(Beginning of Input records)

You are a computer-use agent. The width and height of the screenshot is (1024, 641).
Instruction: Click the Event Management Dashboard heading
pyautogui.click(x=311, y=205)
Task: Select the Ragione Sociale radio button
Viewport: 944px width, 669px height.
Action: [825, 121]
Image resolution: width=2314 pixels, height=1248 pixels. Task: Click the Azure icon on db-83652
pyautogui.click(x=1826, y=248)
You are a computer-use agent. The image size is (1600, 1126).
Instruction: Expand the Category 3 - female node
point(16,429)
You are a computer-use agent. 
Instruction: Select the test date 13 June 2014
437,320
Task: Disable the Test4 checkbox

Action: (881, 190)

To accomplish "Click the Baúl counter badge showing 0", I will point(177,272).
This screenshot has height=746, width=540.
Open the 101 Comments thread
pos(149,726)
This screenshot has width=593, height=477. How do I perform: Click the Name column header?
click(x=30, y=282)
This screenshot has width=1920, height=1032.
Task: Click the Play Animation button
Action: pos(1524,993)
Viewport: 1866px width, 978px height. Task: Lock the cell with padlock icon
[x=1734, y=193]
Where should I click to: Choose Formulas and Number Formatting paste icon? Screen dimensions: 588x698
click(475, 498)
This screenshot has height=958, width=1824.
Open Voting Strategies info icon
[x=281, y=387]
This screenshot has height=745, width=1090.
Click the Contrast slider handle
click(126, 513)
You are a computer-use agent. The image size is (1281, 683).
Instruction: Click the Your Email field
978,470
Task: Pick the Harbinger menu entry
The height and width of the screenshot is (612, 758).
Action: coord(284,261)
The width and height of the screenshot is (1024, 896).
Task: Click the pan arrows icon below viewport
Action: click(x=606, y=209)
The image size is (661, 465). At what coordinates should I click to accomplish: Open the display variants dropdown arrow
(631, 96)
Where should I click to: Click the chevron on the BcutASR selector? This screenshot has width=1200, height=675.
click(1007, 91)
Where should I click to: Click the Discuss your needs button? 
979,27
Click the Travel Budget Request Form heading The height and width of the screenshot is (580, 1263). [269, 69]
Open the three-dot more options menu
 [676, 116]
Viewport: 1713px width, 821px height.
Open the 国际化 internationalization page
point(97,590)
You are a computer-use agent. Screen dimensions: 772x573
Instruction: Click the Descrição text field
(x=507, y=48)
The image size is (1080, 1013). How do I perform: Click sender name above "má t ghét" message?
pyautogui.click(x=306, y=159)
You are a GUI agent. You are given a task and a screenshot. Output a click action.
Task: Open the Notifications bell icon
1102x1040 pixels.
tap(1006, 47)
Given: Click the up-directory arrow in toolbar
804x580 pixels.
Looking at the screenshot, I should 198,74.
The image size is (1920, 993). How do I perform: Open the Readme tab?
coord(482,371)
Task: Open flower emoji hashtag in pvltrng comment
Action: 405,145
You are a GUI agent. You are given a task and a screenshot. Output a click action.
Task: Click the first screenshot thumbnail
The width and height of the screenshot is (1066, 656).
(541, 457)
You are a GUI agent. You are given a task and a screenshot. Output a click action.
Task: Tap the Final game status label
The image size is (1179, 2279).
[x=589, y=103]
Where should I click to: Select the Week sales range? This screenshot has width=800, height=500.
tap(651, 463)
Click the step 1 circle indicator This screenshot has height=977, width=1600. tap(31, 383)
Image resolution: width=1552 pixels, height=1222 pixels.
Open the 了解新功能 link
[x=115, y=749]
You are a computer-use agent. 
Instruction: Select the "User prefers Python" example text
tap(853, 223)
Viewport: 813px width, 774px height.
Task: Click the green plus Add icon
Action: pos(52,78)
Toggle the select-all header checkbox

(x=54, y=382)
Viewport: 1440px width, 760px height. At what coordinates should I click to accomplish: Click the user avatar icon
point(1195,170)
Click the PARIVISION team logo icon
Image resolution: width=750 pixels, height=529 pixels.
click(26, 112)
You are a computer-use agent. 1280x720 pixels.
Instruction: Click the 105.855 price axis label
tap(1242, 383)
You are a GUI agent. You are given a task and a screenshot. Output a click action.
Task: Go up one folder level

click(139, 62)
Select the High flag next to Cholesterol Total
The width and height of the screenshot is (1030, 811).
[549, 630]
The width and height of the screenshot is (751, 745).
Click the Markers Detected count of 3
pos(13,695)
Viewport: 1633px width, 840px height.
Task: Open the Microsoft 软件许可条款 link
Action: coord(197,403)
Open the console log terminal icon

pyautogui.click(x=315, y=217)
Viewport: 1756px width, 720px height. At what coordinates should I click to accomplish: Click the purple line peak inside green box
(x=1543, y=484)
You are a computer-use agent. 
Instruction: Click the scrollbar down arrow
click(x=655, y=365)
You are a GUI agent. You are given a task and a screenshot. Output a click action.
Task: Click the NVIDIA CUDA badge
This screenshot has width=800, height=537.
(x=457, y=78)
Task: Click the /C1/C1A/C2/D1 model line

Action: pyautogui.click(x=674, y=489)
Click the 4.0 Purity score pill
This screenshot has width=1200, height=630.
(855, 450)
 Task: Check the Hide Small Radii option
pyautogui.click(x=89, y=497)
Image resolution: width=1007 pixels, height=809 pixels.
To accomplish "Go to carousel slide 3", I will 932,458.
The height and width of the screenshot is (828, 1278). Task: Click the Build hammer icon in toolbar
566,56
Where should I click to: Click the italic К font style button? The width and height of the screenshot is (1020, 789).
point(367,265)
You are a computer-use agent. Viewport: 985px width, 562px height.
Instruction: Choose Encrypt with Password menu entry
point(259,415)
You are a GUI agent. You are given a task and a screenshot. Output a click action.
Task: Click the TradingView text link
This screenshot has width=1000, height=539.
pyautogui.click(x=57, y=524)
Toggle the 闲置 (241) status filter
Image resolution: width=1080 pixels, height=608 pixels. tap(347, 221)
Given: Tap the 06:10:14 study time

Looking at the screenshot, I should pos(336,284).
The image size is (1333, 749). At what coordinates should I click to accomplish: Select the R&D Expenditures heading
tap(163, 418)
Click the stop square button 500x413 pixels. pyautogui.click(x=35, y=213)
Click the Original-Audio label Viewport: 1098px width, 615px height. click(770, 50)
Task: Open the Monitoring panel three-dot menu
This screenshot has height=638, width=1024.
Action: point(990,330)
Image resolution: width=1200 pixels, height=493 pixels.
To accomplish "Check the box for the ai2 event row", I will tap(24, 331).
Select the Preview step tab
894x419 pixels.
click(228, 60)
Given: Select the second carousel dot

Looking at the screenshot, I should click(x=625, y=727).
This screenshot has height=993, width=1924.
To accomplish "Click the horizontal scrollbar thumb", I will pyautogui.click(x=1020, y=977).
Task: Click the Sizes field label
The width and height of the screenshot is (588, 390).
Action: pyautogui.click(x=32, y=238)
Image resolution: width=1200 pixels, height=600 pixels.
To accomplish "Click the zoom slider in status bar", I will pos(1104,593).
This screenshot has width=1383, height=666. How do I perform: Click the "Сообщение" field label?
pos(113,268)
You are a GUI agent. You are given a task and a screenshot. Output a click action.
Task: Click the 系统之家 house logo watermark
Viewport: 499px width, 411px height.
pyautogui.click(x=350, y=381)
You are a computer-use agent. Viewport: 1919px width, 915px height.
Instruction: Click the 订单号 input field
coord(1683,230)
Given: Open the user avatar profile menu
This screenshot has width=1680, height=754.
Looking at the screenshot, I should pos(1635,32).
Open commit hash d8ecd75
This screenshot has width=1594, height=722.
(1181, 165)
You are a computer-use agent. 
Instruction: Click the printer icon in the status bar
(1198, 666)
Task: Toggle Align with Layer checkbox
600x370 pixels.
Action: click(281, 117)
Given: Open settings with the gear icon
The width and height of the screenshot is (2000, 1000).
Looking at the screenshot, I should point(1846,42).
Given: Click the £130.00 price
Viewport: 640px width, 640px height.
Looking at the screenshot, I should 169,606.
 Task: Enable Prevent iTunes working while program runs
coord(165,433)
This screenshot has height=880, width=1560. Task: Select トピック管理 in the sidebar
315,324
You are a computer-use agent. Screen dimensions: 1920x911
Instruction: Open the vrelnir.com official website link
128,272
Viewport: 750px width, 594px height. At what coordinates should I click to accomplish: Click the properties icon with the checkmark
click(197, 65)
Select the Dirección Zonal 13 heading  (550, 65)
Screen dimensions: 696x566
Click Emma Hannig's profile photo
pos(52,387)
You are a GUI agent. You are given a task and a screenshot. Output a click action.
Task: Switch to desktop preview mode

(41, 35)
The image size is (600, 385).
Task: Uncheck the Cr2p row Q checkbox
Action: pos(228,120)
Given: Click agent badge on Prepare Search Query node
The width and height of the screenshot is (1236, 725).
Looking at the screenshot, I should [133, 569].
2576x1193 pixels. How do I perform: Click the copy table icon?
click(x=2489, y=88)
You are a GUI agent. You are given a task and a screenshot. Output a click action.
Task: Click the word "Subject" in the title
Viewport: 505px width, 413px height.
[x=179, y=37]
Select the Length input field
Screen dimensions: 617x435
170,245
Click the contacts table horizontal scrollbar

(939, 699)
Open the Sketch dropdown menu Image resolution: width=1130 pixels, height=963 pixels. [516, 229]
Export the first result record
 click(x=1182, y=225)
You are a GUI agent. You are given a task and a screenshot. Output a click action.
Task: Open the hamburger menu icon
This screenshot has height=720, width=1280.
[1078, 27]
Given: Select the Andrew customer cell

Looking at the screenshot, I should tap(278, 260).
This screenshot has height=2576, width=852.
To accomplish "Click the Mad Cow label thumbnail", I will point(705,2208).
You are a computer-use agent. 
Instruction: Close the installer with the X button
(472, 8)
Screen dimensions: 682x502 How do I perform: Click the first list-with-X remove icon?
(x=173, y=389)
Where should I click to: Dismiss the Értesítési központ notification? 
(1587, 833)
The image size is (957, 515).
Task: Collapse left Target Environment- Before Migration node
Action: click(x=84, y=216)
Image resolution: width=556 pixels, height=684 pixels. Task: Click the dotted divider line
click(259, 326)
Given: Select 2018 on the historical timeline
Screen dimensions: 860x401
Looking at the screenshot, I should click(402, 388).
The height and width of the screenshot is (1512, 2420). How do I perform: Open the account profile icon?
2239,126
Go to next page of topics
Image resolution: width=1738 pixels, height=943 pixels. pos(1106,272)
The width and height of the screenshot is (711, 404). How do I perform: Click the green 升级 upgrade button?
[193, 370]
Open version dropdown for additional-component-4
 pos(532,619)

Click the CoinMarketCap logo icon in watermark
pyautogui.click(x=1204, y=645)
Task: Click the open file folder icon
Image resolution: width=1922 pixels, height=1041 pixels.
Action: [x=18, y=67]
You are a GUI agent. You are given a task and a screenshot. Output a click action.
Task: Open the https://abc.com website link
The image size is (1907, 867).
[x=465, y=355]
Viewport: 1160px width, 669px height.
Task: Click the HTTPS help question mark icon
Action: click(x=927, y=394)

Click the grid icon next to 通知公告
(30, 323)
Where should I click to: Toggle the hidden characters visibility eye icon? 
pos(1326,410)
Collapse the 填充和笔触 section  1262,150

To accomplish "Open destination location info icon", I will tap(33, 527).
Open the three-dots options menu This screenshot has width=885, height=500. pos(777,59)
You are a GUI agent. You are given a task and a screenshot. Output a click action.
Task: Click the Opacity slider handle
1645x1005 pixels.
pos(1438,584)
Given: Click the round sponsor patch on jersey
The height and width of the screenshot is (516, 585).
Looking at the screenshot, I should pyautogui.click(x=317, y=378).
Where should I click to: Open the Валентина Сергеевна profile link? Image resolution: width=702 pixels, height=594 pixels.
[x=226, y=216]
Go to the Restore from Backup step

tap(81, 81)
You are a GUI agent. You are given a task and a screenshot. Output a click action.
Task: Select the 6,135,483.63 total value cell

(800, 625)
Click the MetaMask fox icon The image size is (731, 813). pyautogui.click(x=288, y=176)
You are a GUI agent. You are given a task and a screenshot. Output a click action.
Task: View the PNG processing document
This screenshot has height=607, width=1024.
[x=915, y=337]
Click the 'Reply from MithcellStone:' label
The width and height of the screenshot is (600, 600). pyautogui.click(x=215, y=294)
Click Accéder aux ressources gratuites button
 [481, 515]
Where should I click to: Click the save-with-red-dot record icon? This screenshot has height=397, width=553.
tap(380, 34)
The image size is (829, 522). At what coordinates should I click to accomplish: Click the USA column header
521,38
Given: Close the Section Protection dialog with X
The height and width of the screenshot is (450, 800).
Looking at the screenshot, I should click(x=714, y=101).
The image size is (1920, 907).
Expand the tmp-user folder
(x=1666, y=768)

(End of Input records)

- **Work instructions**: Starting with the line that contains "This screenshot has height=607, width=1024.", print each line through the last one in the listing. Include both end lines and add nothing.

- **Solution below**:
This screenshot has height=607, width=1024.
[x=915, y=337]
Click the 'Reply from MithcellStone:' label
The width and height of the screenshot is (600, 600). pyautogui.click(x=215, y=294)
Click Accéder aux ressources gratuites button
 [481, 515]
Where should I click to: Click the save-with-red-dot record icon? This screenshot has height=397, width=553.
tap(380, 34)
The image size is (829, 522). At what coordinates should I click to accomplish: Click the USA column header
521,38
Given: Close the Section Protection dialog with X
The height and width of the screenshot is (450, 800).
Looking at the screenshot, I should click(x=714, y=101).
The image size is (1920, 907).
Expand the tmp-user folder
(x=1666, y=768)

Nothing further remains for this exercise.